Task goal:
Up to and including the line that holds "This screenshot has width=918, height=702.", print the data exactly from its first line; do not print the pictures.

Task input section start

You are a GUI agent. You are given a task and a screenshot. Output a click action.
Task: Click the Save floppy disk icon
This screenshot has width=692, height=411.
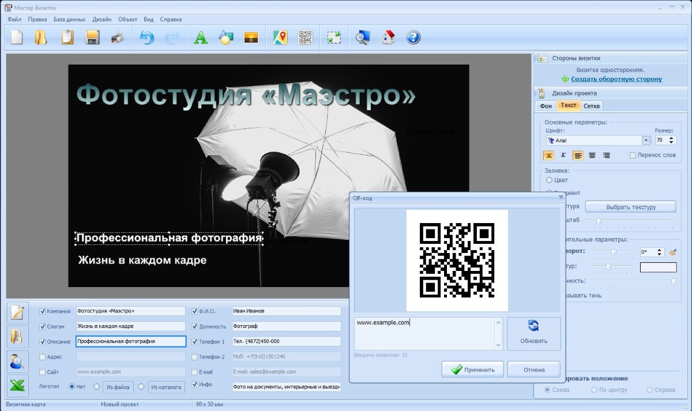click(92, 38)
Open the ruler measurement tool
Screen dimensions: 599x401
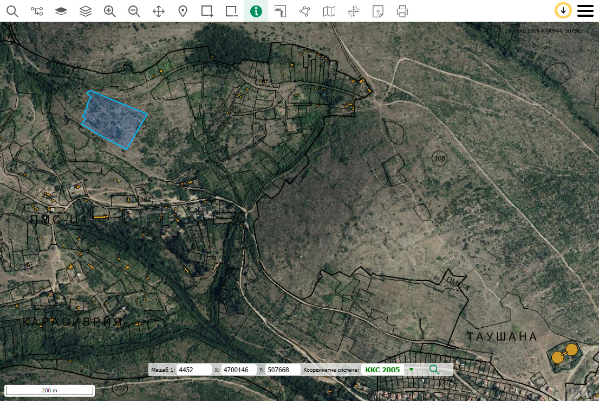click(x=280, y=11)
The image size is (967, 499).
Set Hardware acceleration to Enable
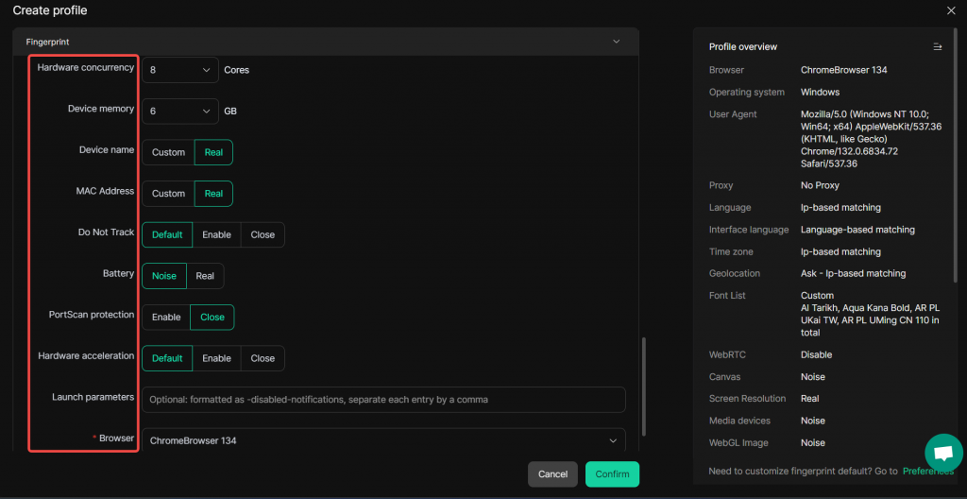(x=216, y=358)
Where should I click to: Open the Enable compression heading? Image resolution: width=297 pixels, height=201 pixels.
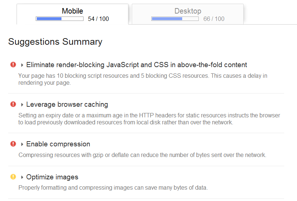click(x=58, y=144)
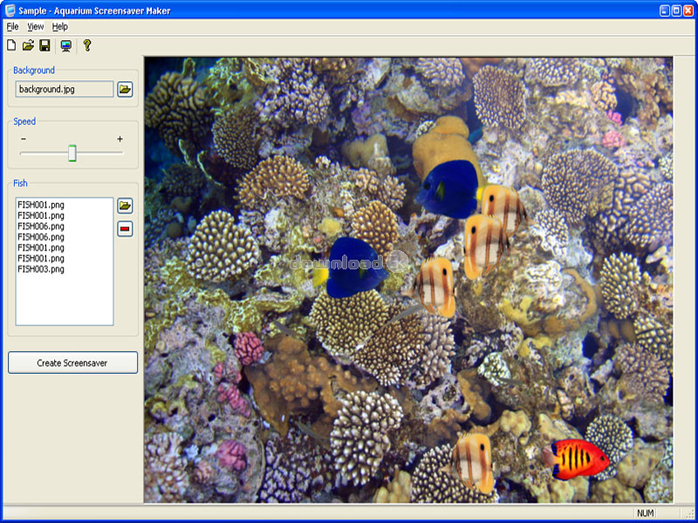The height and width of the screenshot is (523, 698).
Task: Save the project using the floppy disk icon
Action: (44, 45)
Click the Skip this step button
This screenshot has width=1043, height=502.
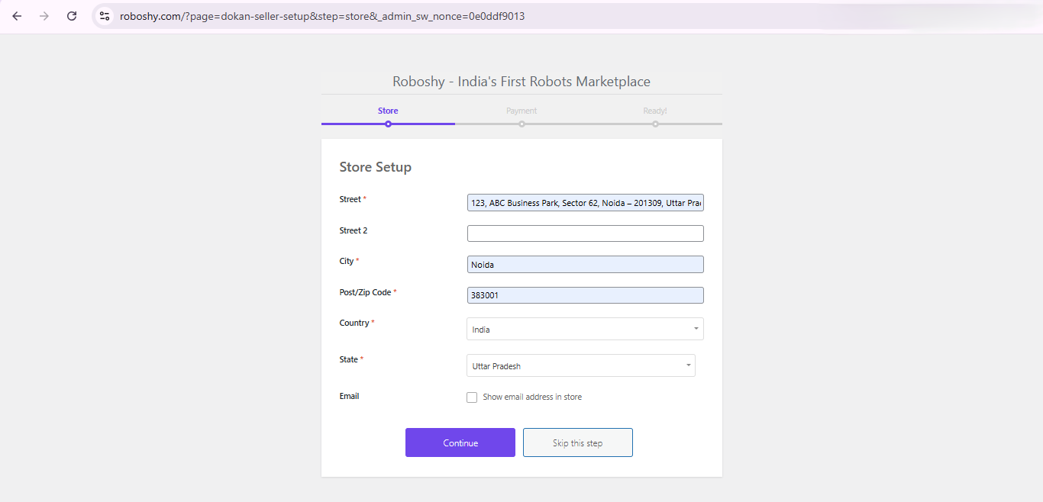click(x=577, y=442)
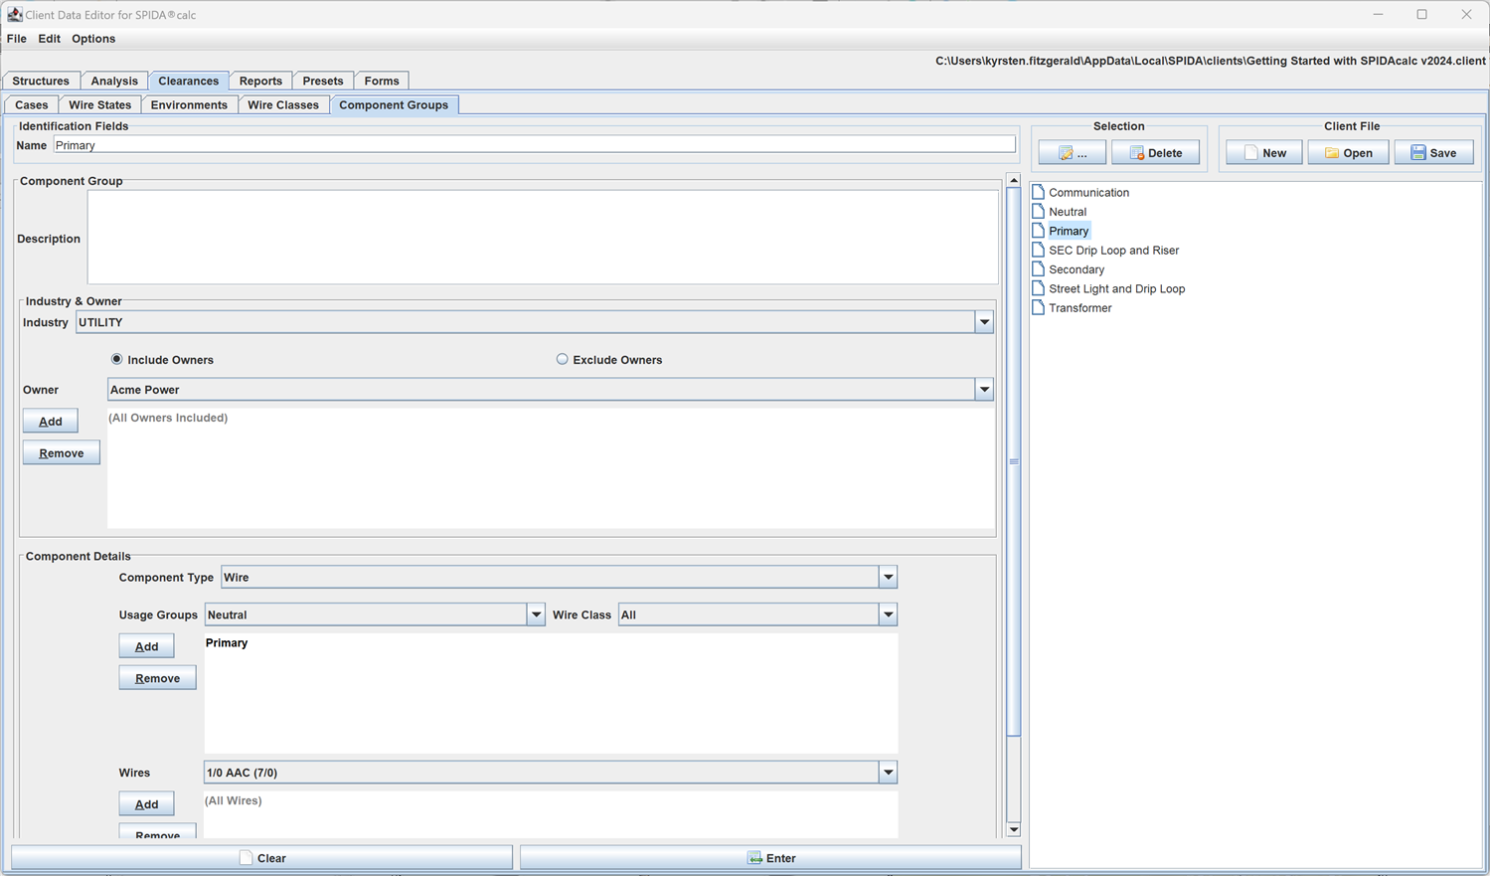The width and height of the screenshot is (1490, 876).
Task: Open a client file
Action: pos(1348,153)
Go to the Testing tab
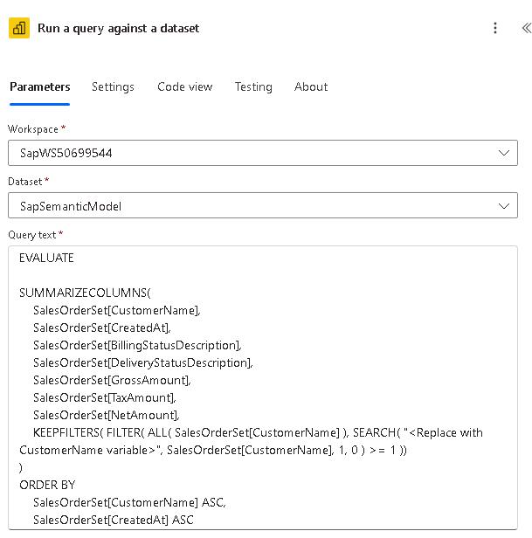The width and height of the screenshot is (532, 538). [253, 86]
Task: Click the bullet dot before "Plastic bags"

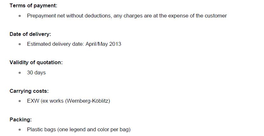Action: coord(20,130)
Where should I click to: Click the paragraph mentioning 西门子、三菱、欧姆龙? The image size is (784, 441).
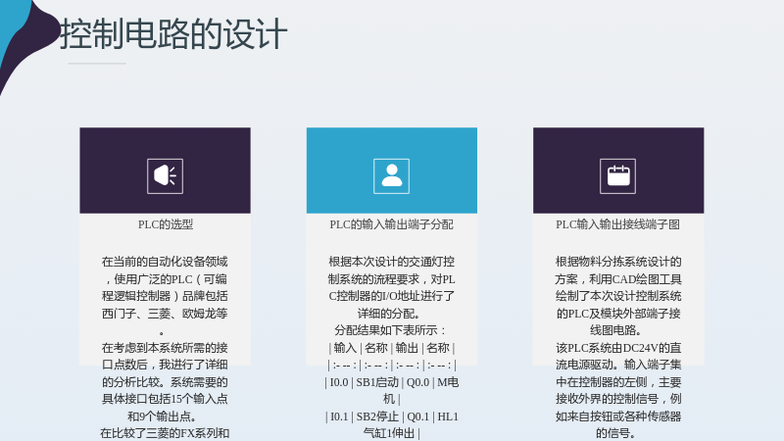(165, 296)
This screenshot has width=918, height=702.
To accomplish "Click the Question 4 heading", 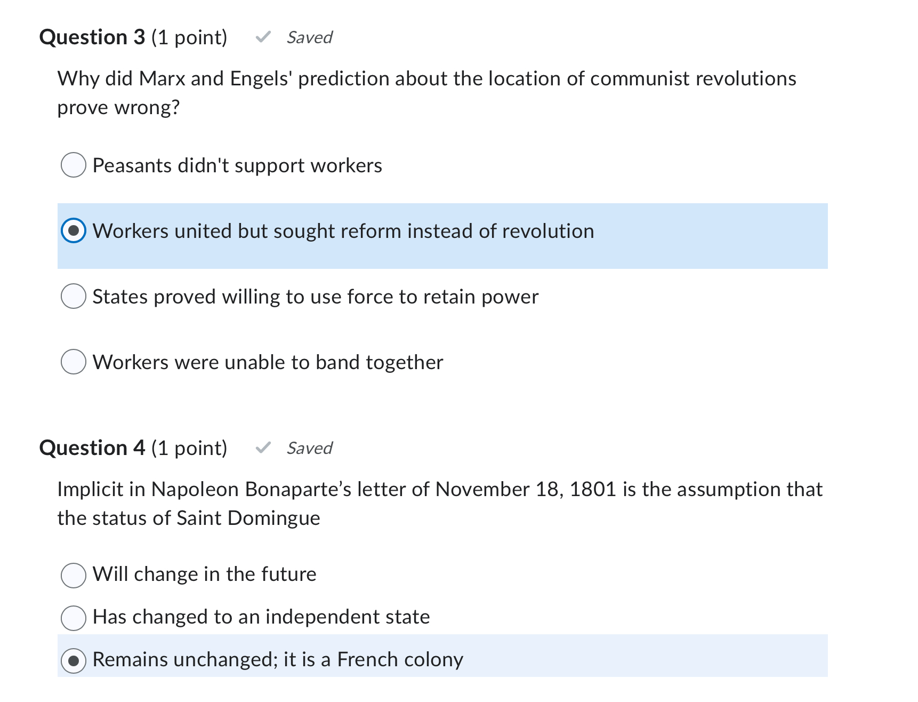I will [x=92, y=447].
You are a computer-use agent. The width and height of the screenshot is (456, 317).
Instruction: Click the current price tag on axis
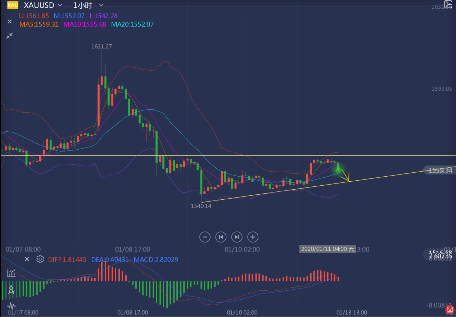(x=441, y=171)
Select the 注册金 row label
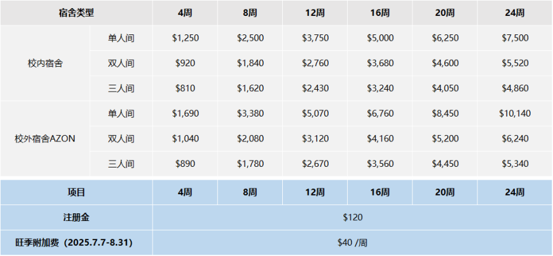 coord(76,217)
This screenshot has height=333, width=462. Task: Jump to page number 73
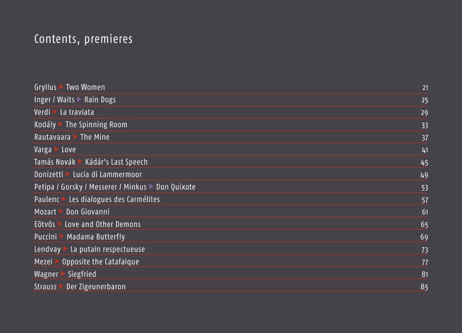click(x=425, y=250)
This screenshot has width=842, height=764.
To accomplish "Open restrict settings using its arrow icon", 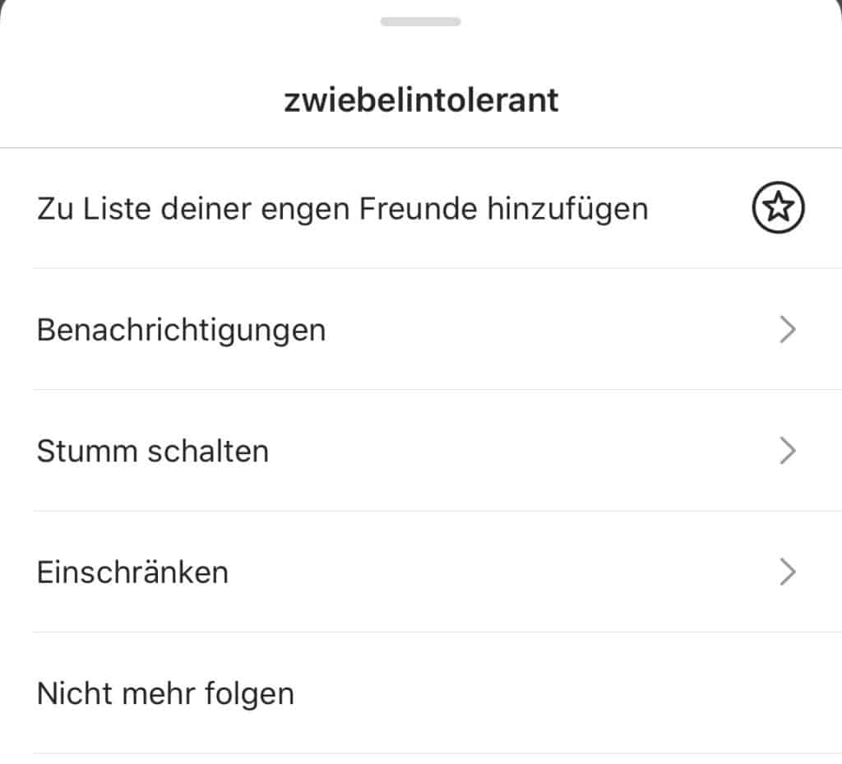I will [788, 572].
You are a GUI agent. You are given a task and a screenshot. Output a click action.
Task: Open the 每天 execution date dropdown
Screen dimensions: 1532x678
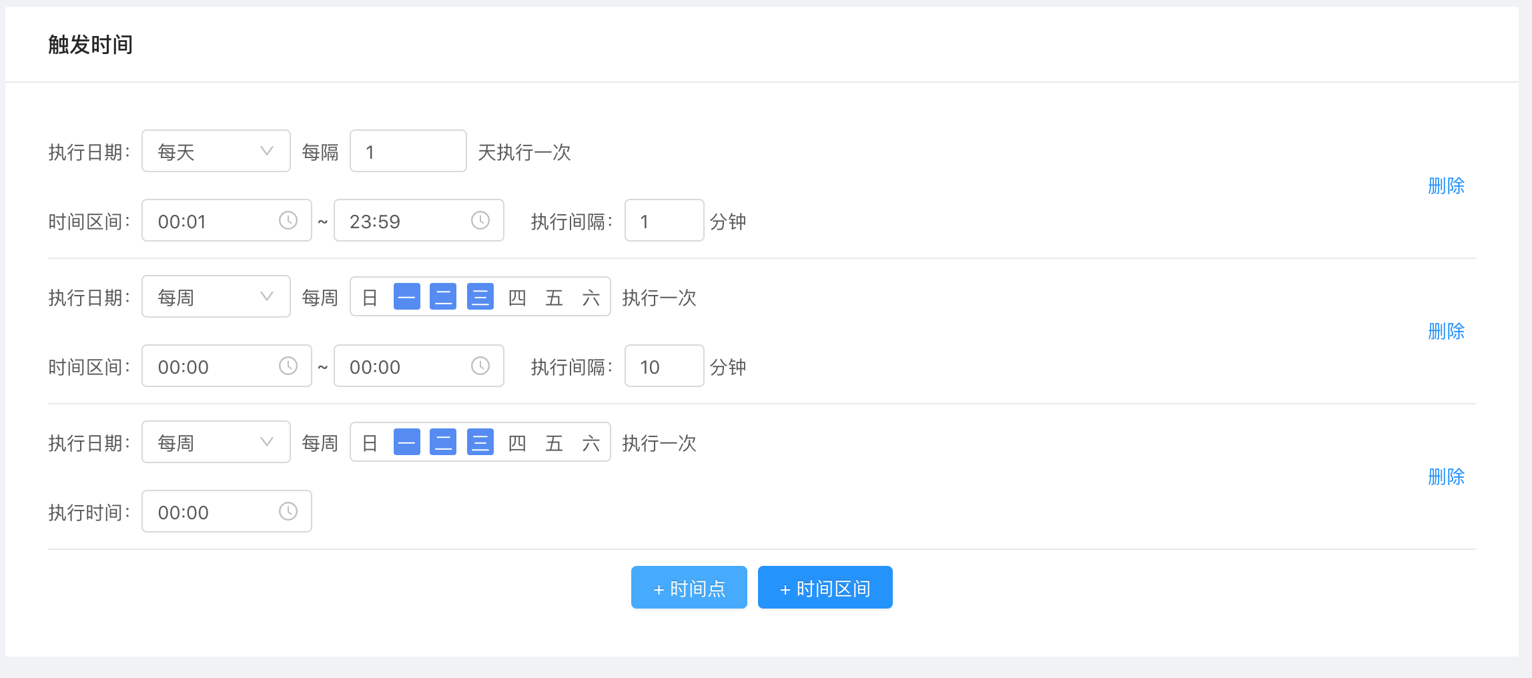[x=216, y=151]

Task input section end

Completed task:
You are a GUI agent. You are given a task and a screenshot. Output a click action.
Task: Click the Save floppy disk icon
This screenshot has width=692, height=411.
click(92, 38)
Open the ruler measurement tool
Screen dimensions: 599x401
click(x=280, y=11)
The image size is (967, 499).
Set Hardware acceleration to Enable
(x=216, y=358)
Where should I click to: Open the Enable compression heading? Image resolution: width=297 pixels, height=201 pixels.
click(x=58, y=144)
The height and width of the screenshot is (523, 698).
Task: Save the project using the floppy disk icon
Action: (44, 45)
Click the Skip this step button
This screenshot has width=1043, height=502.
click(x=577, y=442)
The width and height of the screenshot is (1490, 876).
Task: Open a client file
Action: pos(1348,153)
Go to the Testing tab
The width and height of the screenshot is (532, 538). [253, 86]
Task: Click the bullet dot before "Plastic bags"

Action: coord(20,130)
Where should I click to: Click the paragraph mentioning 西门子、三菱、欧姆龙? The image size is (784, 441).
(165, 296)
This screenshot has width=918, height=702.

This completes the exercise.